• **WHAT NEEDS TO BE DONE**:
In the records below, the line with "Click the + Add Unit button" opens the range and the line with "Click the Copy Recipients link" closes it; print that range exactly and nothing else.

• **ENTRIES PROVIDED**:
BEGIN

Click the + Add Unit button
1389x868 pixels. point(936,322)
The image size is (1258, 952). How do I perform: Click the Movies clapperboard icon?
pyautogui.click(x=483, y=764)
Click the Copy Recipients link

END
BEGIN

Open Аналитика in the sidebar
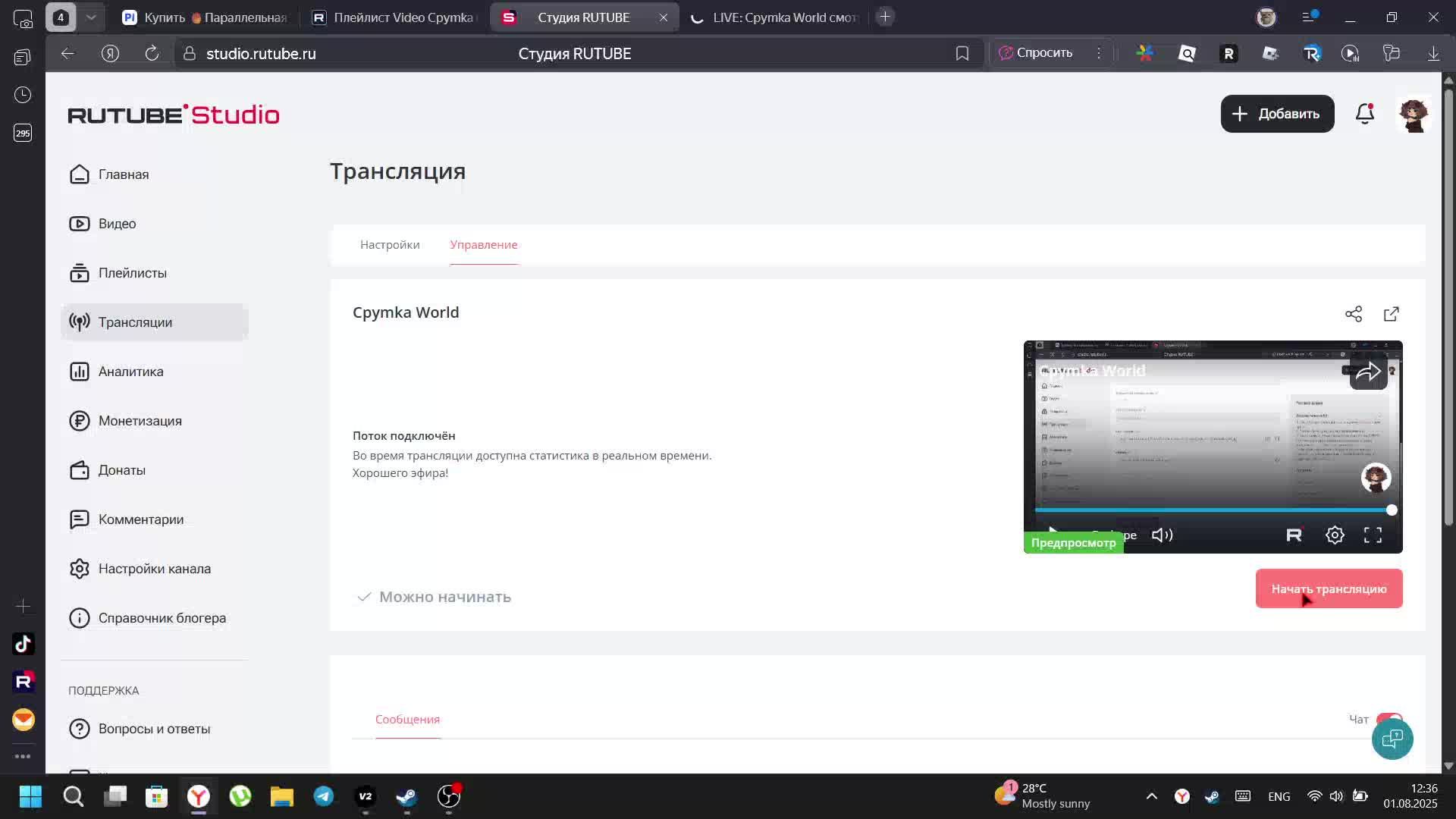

END
BEGIN

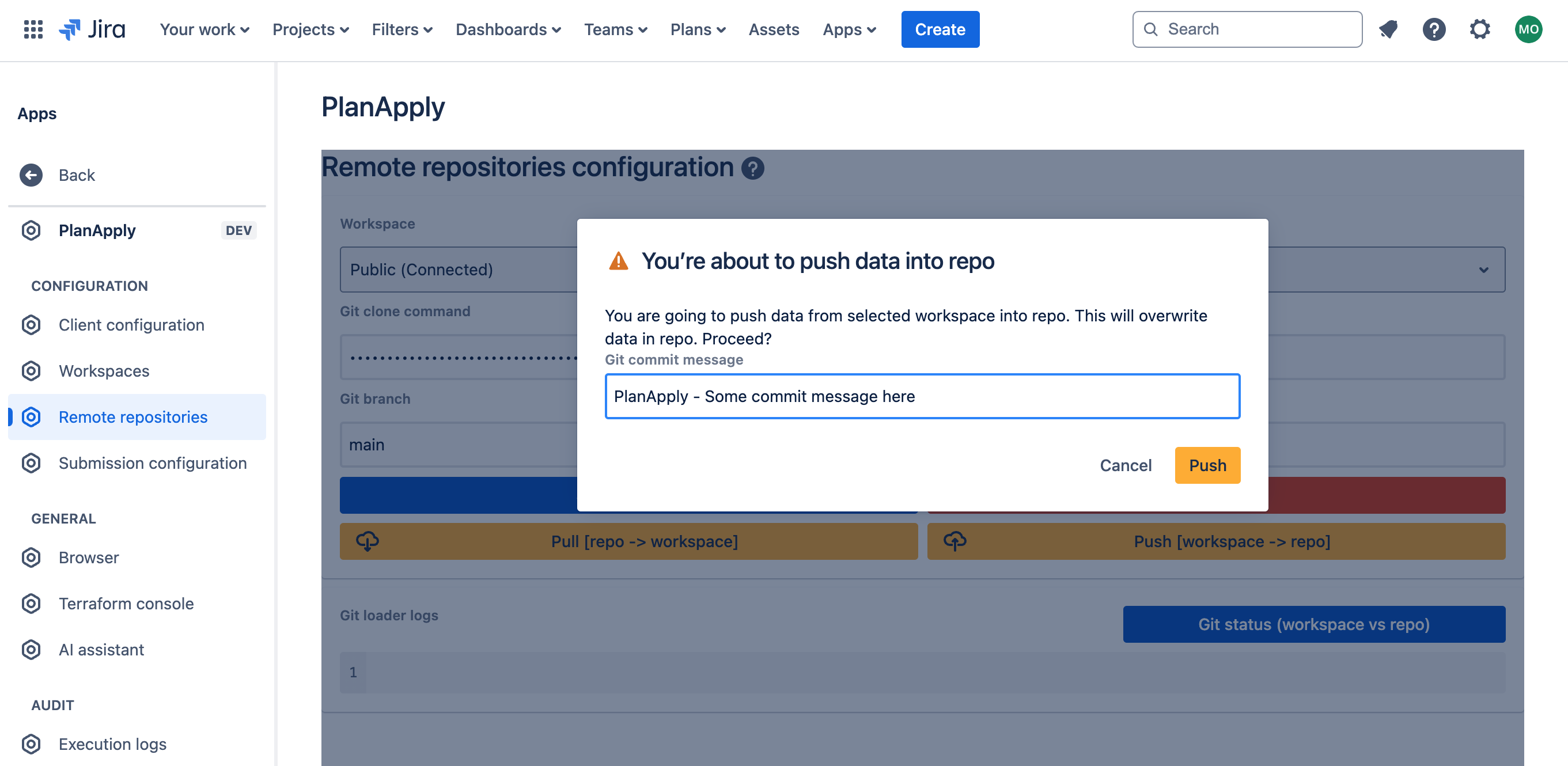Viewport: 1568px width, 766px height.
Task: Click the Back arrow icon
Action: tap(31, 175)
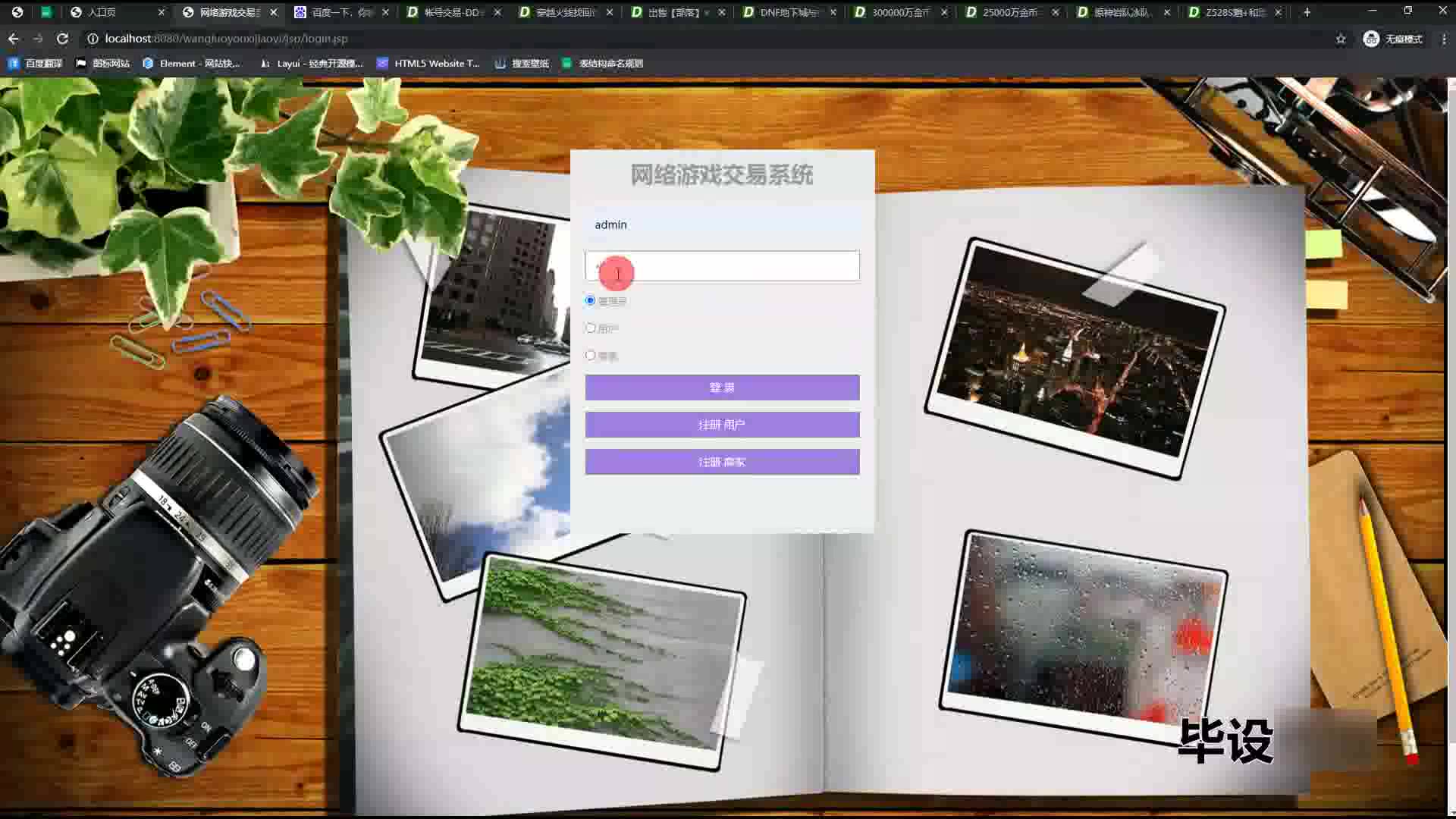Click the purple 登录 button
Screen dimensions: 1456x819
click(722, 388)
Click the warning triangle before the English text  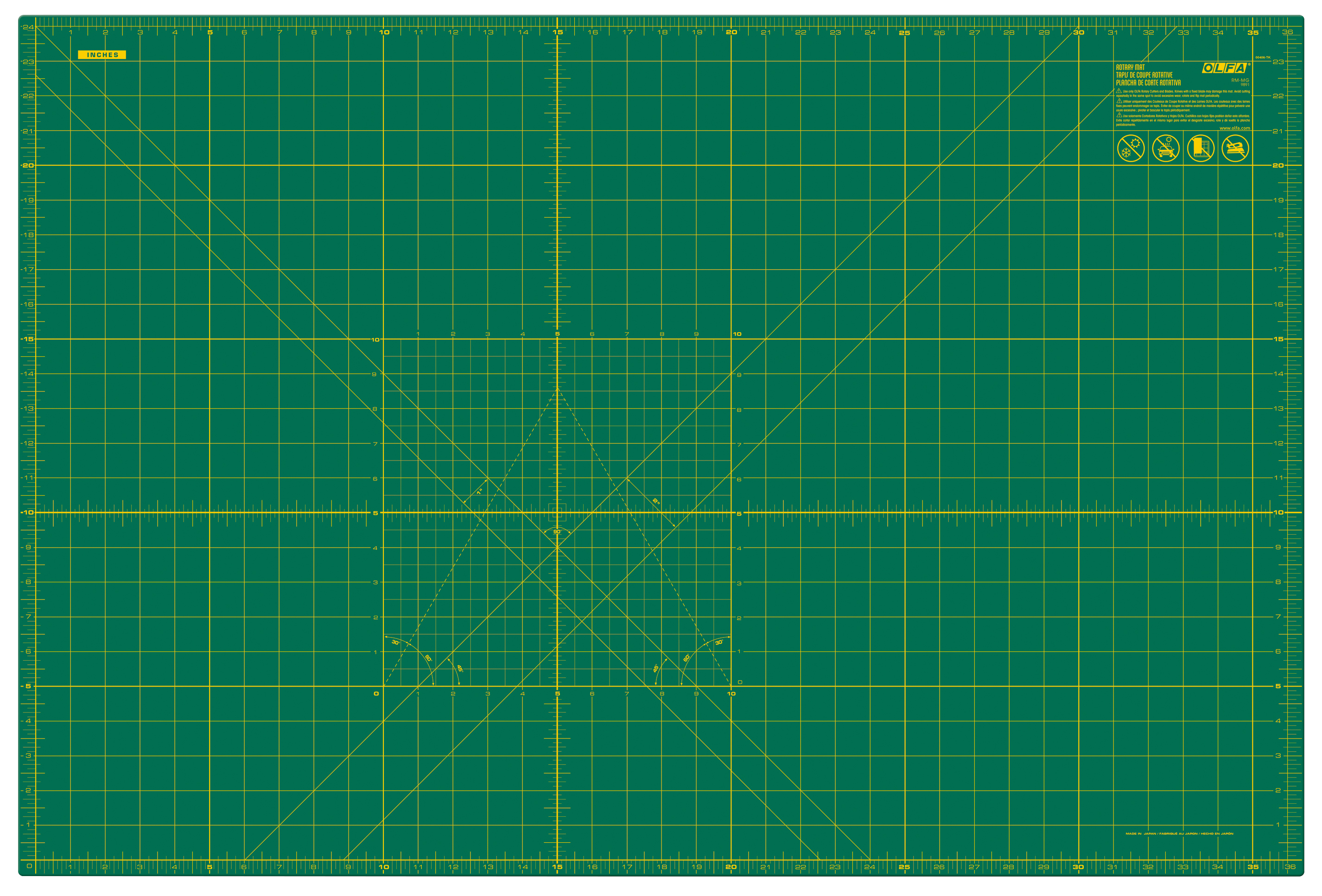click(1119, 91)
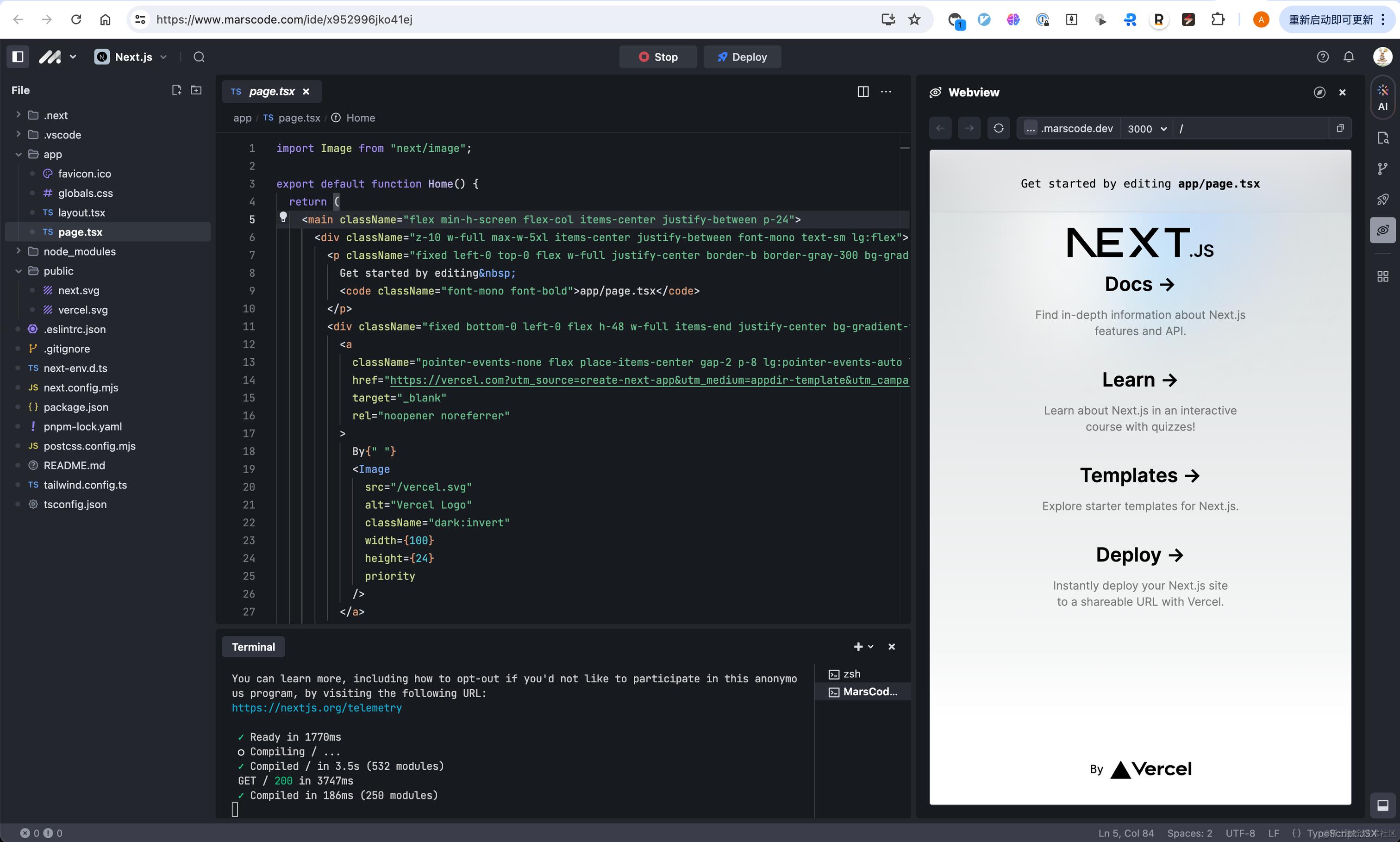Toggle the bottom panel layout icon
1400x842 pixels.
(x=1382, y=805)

END

• **TASK ANSWER**:
Click the + Add Unit button
1389x868 pixels. point(936,322)
The image size is (1258, 952). How do I perform: Click the Movies clapperboard icon?
pyautogui.click(x=483, y=764)
Click the Copy Recipients link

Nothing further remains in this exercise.